EXERCISE REQUIREMENTS: In the records below, count the lines that have "computer" and answer with the number alone.

(Pixel coordinate grounding data)
»»
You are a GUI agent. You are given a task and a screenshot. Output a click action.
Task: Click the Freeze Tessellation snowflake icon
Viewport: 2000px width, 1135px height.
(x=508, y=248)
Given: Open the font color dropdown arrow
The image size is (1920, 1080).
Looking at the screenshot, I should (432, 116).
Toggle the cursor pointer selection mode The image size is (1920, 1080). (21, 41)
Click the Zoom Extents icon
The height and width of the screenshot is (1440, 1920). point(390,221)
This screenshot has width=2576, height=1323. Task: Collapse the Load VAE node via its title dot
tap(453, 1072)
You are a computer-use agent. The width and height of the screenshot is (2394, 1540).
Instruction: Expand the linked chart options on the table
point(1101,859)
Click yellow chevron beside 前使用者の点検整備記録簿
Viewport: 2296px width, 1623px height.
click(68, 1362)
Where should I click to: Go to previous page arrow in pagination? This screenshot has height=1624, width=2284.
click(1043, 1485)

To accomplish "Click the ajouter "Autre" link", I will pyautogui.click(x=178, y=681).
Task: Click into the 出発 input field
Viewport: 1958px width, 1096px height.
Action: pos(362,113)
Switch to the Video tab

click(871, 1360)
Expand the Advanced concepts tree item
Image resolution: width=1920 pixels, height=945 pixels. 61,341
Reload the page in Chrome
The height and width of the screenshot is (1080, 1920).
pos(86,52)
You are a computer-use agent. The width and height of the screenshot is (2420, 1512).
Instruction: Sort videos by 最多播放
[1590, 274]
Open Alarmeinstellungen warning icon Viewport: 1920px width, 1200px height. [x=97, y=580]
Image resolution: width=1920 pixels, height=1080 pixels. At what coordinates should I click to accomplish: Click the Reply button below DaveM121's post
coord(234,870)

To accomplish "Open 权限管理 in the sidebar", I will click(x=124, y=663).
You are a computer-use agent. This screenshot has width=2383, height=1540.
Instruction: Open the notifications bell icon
««
EXERCISE OUTPUT: 3